Snapdeal is now delivering cash to people in India so they can avoid ATM lines

Baba Update

Farhana’s father has been back in the hospital this week, though as usual he’s fighting the good fight and keeping his spirits up.  He  had been moved into the ICU due to serious breathing problems, but he is now back in a private room mostly breathing on  his own, with a shot of oxygen when he needs it.

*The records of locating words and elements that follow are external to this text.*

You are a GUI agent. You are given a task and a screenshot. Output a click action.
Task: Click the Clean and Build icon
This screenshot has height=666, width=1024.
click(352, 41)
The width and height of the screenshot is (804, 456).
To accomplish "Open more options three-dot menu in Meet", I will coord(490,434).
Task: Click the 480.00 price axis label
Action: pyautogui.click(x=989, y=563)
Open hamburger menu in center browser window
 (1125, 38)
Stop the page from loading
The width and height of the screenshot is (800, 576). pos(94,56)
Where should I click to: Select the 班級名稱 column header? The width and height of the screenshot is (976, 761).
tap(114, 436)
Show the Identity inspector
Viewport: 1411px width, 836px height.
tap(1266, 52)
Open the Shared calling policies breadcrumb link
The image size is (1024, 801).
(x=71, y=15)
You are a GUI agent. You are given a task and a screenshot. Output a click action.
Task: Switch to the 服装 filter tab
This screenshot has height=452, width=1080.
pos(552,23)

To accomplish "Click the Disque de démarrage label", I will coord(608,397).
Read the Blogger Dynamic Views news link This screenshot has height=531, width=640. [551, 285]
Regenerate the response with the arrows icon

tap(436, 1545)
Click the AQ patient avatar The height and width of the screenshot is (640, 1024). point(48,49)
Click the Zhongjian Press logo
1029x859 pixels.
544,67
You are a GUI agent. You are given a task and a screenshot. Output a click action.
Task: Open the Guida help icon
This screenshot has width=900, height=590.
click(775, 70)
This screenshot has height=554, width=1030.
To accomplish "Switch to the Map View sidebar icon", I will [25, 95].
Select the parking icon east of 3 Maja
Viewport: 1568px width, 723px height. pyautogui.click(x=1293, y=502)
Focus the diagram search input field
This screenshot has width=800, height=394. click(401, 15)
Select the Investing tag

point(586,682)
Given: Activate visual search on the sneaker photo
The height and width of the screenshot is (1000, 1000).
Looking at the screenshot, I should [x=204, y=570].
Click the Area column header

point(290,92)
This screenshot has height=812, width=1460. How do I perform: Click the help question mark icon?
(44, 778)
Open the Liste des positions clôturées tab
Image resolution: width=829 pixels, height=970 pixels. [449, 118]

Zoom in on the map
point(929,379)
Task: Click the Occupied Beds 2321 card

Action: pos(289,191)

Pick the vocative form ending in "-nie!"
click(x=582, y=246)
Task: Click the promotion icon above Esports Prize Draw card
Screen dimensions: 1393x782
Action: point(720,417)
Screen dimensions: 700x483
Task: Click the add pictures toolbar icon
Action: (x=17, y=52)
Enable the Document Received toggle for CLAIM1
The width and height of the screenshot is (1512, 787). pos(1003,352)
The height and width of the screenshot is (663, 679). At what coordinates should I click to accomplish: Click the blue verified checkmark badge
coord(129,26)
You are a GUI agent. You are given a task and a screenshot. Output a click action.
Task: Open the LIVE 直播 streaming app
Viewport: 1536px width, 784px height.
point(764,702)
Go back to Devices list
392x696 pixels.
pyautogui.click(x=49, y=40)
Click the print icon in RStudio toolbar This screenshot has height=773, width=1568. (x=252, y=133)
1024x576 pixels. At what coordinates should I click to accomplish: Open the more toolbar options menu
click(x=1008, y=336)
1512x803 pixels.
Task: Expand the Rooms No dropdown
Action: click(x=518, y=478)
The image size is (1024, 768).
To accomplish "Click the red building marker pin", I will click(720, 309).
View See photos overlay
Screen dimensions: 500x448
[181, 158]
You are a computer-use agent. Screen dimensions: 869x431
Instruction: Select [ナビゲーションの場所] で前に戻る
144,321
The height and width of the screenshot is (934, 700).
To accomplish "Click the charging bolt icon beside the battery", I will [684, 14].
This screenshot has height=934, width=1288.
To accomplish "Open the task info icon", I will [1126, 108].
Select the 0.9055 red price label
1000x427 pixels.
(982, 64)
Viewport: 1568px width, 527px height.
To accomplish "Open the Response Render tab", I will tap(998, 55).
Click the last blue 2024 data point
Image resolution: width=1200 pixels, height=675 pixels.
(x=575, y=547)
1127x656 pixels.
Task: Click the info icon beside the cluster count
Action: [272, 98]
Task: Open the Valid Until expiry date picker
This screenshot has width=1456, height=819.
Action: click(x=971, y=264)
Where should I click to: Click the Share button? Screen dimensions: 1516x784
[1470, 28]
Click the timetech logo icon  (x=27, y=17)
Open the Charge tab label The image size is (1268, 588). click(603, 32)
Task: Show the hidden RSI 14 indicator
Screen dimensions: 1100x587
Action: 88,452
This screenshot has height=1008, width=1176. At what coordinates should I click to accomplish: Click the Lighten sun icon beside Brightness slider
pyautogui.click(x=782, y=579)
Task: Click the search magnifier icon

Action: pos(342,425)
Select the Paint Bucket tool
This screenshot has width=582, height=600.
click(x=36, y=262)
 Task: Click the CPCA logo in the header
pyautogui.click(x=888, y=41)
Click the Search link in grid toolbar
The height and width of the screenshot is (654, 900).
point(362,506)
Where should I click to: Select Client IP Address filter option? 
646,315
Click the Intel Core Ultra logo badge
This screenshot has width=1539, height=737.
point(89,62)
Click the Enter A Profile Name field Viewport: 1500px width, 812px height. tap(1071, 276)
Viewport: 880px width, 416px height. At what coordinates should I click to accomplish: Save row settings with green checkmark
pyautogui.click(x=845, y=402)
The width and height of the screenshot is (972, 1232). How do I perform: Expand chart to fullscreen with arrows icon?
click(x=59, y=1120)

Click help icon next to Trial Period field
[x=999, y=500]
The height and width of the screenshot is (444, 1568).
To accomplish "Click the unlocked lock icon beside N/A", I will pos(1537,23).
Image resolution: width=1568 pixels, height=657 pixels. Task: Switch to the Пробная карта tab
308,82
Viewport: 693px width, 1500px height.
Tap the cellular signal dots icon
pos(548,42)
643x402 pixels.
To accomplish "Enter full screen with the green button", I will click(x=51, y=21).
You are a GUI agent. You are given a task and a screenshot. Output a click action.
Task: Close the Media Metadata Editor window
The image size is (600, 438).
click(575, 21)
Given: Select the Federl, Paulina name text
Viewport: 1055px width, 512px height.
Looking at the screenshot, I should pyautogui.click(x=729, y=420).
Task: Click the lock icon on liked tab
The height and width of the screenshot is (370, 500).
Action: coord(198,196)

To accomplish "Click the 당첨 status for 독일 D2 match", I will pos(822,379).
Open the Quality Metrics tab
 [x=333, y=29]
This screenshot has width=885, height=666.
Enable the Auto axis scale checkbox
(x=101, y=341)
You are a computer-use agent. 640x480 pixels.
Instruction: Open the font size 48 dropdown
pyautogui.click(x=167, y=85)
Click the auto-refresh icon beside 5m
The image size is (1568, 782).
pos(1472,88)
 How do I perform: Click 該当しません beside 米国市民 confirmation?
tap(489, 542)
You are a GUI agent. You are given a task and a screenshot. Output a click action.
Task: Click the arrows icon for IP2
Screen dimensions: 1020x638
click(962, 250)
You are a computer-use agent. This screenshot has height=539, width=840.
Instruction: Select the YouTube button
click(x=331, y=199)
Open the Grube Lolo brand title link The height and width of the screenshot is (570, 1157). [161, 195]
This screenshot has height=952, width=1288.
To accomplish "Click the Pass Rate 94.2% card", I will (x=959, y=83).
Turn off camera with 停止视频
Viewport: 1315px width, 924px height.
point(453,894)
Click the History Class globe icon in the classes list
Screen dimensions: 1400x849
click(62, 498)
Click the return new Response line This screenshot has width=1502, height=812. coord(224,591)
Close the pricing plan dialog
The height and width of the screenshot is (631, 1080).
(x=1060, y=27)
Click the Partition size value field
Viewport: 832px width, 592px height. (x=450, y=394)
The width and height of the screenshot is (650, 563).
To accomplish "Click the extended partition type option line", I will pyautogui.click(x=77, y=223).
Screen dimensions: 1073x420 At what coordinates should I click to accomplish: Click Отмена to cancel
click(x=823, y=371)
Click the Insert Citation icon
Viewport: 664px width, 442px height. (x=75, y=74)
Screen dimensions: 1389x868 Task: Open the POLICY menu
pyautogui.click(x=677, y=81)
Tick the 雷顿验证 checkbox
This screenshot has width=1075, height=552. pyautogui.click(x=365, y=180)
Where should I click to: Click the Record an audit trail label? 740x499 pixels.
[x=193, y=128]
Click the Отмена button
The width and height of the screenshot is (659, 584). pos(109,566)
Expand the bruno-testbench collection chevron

Home Improvement, Woodworking, Etc.

Since we’re not going to be in our apartment/flat very long, we didn’t want to put lots of holes in walls and make other sorts of changes that would require either lots of work to fix or cover, or that would lose us money on our deposit.  There were some nails in the walls left by previous tenants, so we made good use of those.  The other solution we came up with was wall stickers, which (it is claimed) can be easily peeled off with no loss of paint (though I’m skeptical about that).  Our first attempt was next to Zak’s bed – a tree that came out pretty well:

Next came some animals next to Eli’s bed:

A clock in the kitchen:

And finally, a height chart to keep track of any growth that happens over the course of the year:

Oh, and some “chalkboard” stickers:

Additionally, I thought it might be good to whip up a few pieces of furniture that would be practical/useful (while not necessarily artful or aesthetically pleasing).  I fancy myself an amateur woodworker (emphasis on amateur), picking up some knowledge from my father, who worked with wood most of his life, and a few odd jobs I’d worked at over the years.  And the internet.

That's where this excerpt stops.